[START OF Extracted entries]

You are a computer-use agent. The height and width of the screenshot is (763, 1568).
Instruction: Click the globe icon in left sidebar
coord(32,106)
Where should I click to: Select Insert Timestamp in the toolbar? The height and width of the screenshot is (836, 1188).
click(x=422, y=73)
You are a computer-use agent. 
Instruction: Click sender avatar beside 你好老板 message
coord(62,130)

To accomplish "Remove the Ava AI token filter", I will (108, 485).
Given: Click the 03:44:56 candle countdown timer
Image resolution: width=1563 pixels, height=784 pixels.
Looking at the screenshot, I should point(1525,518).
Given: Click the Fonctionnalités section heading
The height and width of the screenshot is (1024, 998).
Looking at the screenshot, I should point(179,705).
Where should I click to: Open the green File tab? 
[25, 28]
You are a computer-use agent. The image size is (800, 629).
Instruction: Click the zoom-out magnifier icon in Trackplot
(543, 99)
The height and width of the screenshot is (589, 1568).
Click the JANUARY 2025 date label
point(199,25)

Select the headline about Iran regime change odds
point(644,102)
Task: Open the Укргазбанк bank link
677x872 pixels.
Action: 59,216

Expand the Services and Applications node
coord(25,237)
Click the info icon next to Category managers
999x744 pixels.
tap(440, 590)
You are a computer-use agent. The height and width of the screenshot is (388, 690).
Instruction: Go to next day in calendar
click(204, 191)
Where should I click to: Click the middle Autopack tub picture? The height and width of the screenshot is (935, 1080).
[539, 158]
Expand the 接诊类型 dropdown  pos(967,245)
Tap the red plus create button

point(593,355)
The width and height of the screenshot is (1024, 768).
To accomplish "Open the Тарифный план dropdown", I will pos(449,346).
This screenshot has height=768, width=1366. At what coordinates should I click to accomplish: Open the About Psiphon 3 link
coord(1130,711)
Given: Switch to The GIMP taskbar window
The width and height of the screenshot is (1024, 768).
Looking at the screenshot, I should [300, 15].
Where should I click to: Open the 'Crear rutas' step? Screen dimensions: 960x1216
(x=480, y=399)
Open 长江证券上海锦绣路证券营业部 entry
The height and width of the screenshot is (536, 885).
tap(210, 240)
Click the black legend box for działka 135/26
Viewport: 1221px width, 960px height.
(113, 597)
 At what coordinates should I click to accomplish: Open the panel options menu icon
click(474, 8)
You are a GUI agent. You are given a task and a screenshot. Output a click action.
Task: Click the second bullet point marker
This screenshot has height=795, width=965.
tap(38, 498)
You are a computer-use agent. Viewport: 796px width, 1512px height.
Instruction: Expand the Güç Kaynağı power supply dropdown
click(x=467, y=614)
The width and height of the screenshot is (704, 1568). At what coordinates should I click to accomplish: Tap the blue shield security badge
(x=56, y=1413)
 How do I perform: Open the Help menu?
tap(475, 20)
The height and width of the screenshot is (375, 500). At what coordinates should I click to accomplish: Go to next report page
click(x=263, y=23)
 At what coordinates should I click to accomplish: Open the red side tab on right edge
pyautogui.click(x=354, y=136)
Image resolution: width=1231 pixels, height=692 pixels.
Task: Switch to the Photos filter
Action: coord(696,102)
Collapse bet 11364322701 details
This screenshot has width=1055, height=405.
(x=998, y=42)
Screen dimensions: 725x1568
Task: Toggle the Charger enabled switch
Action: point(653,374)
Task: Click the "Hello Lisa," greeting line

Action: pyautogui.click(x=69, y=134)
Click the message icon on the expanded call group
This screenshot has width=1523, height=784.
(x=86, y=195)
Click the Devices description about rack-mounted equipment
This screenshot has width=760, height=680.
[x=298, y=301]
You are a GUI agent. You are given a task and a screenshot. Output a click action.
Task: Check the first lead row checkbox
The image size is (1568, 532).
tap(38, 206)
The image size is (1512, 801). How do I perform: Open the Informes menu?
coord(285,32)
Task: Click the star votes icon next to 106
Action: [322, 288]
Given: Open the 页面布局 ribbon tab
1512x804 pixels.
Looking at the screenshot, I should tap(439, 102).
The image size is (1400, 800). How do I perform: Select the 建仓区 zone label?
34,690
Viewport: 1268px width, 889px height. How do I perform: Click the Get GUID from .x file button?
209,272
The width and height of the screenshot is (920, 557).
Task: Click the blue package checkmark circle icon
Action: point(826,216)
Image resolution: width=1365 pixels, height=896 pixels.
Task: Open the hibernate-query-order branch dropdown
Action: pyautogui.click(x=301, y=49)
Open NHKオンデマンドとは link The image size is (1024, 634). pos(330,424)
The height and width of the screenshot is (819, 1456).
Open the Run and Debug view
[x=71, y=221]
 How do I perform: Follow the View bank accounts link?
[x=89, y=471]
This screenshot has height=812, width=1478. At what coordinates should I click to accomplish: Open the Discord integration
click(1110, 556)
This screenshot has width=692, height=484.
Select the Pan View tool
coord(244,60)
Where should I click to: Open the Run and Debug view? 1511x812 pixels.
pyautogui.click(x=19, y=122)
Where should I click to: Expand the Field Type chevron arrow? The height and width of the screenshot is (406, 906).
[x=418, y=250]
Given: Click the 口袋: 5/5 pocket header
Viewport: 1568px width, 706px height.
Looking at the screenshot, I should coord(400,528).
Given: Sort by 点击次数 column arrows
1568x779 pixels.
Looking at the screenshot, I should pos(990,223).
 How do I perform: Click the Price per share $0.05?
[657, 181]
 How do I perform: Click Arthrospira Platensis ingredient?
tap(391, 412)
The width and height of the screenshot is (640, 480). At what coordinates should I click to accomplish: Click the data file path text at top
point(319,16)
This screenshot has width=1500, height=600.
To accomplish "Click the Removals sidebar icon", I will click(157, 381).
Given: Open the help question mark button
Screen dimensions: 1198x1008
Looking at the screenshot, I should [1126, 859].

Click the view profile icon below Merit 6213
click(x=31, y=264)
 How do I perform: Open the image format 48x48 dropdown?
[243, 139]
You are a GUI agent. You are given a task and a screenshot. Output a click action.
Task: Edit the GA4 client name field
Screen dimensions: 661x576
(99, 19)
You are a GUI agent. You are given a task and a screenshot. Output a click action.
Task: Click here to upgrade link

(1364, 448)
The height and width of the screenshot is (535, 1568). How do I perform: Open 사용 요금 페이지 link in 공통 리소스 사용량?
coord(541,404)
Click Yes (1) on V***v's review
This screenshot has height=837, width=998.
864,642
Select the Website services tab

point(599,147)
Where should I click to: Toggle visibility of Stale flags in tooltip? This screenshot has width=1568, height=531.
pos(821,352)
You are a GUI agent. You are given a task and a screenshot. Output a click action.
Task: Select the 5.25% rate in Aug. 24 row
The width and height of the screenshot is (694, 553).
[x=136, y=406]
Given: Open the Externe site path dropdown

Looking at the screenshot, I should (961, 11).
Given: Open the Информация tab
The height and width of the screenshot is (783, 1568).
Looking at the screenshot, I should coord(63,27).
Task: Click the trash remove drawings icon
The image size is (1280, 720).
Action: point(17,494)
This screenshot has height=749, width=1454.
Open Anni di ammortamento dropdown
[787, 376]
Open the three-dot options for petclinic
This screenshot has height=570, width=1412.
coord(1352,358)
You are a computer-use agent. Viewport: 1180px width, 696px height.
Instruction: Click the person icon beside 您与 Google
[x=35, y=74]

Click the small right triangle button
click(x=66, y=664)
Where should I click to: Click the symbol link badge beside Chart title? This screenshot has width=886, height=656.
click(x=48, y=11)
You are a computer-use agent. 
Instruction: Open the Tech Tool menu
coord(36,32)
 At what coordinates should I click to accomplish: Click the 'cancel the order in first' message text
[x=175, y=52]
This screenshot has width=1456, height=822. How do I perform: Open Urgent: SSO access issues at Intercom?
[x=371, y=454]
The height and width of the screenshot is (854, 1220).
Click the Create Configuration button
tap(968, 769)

[END OF Extracted entries]

_Stated task:_ Edit the records above by replacing every occurrence of "computer-use agent" with "GUI agent", leaving everything else unchanged.

_Solution:_
You are a GUI agent. The height and width of the screenshot is (763, 1568).
Instruction: Click the globe icon in left sidebar
coord(32,106)
Where should I click to: Select Insert Timestamp in the toolbar? The height and width of the screenshot is (836, 1188).
click(x=422, y=73)
You are a GUI agent. 
Instruction: Click sender avatar beside 你好老板 message
coord(62,130)

To accomplish "Remove the Ava AI token filter", I will (108, 485).
Given: Click the 03:44:56 candle countdown timer
Image resolution: width=1563 pixels, height=784 pixels.
Looking at the screenshot, I should point(1525,518).
Given: Click the Fonctionnalités section heading
The height and width of the screenshot is (1024, 998).
Looking at the screenshot, I should point(179,705).
Where should I click to: Open the green File tab? 
[25, 28]
You are a GUI agent. The image size is (800, 629).
Instruction: Click the zoom-out magnifier icon in Trackplot
(543, 99)
The height and width of the screenshot is (589, 1568).
Click the JANUARY 2025 date label
point(199,25)

Select the headline about Iran regime change odds
point(644,102)
Task: Open the Укргазбанк bank link
677x872 pixels.
Action: 59,216

Expand the Services and Applications node
coord(25,237)
Click the info icon next to Category managers
999x744 pixels.
tap(440, 590)
You are a GUI agent. The height and width of the screenshot is (388, 690).
Instruction: Go to next day in calendar
click(204, 191)
Where should I click to: Click the middle Autopack tub picture? The height and width of the screenshot is (935, 1080).
[539, 158]
Expand the 接诊类型 dropdown  pos(967,245)
Tap the red plus create button

point(593,355)
The width and height of the screenshot is (1024, 768).
To accomplish "Open the Тарифный план dropdown", I will pos(449,346).
This screenshot has height=768, width=1366. At what coordinates should I click to accomplish: Open the About Psiphon 3 link
coord(1130,711)
Given: Switch to The GIMP taskbar window
The width and height of the screenshot is (1024, 768).
Looking at the screenshot, I should [300, 15].
Where should I click to: Open the 'Crear rutas' step? Screen dimensions: 960x1216
(x=480, y=399)
Open 长江证券上海锦绣路证券营业部 entry
The height and width of the screenshot is (536, 885).
tap(210, 240)
Click the black legend box for działka 135/26
Viewport: 1221px width, 960px height.
(113, 597)
 At what coordinates should I click to accomplish: Open the panel options menu icon
click(474, 8)
You are a GUI agent. You are given a task and a screenshot. Output a click action.
Task: Click the second bullet point marker
This screenshot has height=795, width=965.
tap(38, 498)
You are a GUI agent. Viewport: 796px width, 1512px height.
Instruction: Expand the Güç Kaynağı power supply dropdown
click(x=467, y=614)
The width and height of the screenshot is (704, 1568). At what coordinates should I click to accomplish: Tap the blue shield security badge
(x=56, y=1413)
 How do I perform: Open the Help menu?
tap(475, 20)
The height and width of the screenshot is (375, 500). At what coordinates should I click to accomplish: Go to next report page
click(x=263, y=23)
 At what coordinates should I click to accomplish: Open the red side tab on right edge
pyautogui.click(x=354, y=136)
Image resolution: width=1231 pixels, height=692 pixels.
Task: Switch to the Photos filter
Action: coord(696,102)
Collapse bet 11364322701 details
This screenshot has width=1055, height=405.
(x=998, y=42)
Screen dimensions: 725x1568
Task: Toggle the Charger enabled switch
Action: point(653,374)
Task: Click the "Hello Lisa," greeting line

Action: pyautogui.click(x=69, y=134)
Click the message icon on the expanded call group
This screenshot has width=1523, height=784.
(x=86, y=195)
Click the Devices description about rack-mounted equipment
This screenshot has width=760, height=680.
[x=298, y=301]
You are a GUI agent. You are given a task and a screenshot. Output a click action.
Task: Check the first lead row checkbox
The image size is (1568, 532).
tap(38, 206)
The image size is (1512, 801). How do I perform: Open the Informes menu?
coord(285,32)
Task: Click the star votes icon next to 106
Action: [322, 288]
Given: Open the 页面布局 ribbon tab
1512x804 pixels.
Looking at the screenshot, I should tap(439, 102).
The image size is (1400, 800). How do I perform: Select the 建仓区 zone label?
34,690
Viewport: 1268px width, 889px height. How do I perform: Click the Get GUID from .x file button?
209,272
The width and height of the screenshot is (920, 557).
Task: Click the blue package checkmark circle icon
Action: point(826,216)
Image resolution: width=1365 pixels, height=896 pixels.
Task: Open the hibernate-query-order branch dropdown
Action: pyautogui.click(x=301, y=49)
Open NHKオンデマンドとは link The image size is (1024, 634). pos(330,424)
The height and width of the screenshot is (819, 1456).
Open the Run and Debug view
[x=71, y=221]
 How do I perform: Follow the View bank accounts link?
[x=89, y=471]
This screenshot has height=812, width=1478. At what coordinates should I click to accomplish: Open the Discord integration
click(1110, 556)
This screenshot has width=692, height=484.
Select the Pan View tool
coord(244,60)
Where should I click to: Open the Run and Debug view? 1511x812 pixels.
pyautogui.click(x=19, y=122)
Where should I click to: Expand the Field Type chevron arrow? The height and width of the screenshot is (406, 906).
[x=418, y=250]
Given: Click the 口袋: 5/5 pocket header
Viewport: 1568px width, 706px height.
Looking at the screenshot, I should coord(400,528).
Given: Sort by 点击次数 column arrows
1568x779 pixels.
Looking at the screenshot, I should pos(990,223).
 How do I perform: Click the Price per share $0.05?
[657, 181]
 How do I perform: Click Arthrospira Platensis ingredient?
tap(391, 412)
The width and height of the screenshot is (640, 480). At what coordinates should I click to accomplish: Click the data file path text at top
point(319,16)
This screenshot has width=1500, height=600.
To accomplish "Click the Removals sidebar icon", I will click(157, 381).
Given: Open the help question mark button
Screen dimensions: 1198x1008
Looking at the screenshot, I should [1126, 859].

Click the view profile icon below Merit 6213
click(x=31, y=264)
 How do I perform: Open the image format 48x48 dropdown?
[243, 139]
You are a GUI agent. You are given a task and a screenshot. Output a click action.
Task: Edit the GA4 client name field
Screen dimensions: 661x576
(99, 19)
You are a GUI agent. You are given a task and a screenshot. Output a click action.
Task: Click here to upgrade link

(1364, 448)
The height and width of the screenshot is (535, 1568). How do I perform: Open 사용 요금 페이지 link in 공통 리소스 사용량?
coord(541,404)
Click Yes (1) on V***v's review
This screenshot has height=837, width=998.
864,642
Select the Website services tab

point(599,147)
Where should I click to: Toggle visibility of Stale flags in tooltip? This screenshot has width=1568, height=531.
pos(821,352)
You are a GUI agent. You are given a task and a screenshot. Output a click action.
Task: Select the 5.25% rate in Aug. 24 row
The width and height of the screenshot is (694, 553).
[x=136, y=406]
Given: Open the Externe site path dropdown

Looking at the screenshot, I should (961, 11).
Given: Open the Информация tab
The height and width of the screenshot is (783, 1568).
Looking at the screenshot, I should coord(63,27).
Task: Click the trash remove drawings icon
The image size is (1280, 720).
Action: point(17,494)
This screenshot has height=749, width=1454.
Open Anni di ammortamento dropdown
[787, 376]
Open the three-dot options for petclinic
This screenshot has height=570, width=1412.
coord(1352,358)
You are a GUI agent. Viewport: 1180px width, 696px height.
Instruction: Click the person icon beside 您与 Google
[x=35, y=74]

Click the small right triangle button
click(x=66, y=664)
Where should I click to: Click the symbol link badge beside Chart title? This screenshot has width=886, height=656.
click(x=48, y=11)
You are a GUI agent. 
Instruction: Open the Tech Tool menu
coord(36,32)
 At what coordinates should I click to accomplish: Click the 'cancel the order in first' message text
[x=175, y=52]
This screenshot has width=1456, height=822. How do I perform: Open Urgent: SSO access issues at Intercom?
[x=371, y=454]
The height and width of the screenshot is (854, 1220).
Click the Create Configuration button
tap(968, 769)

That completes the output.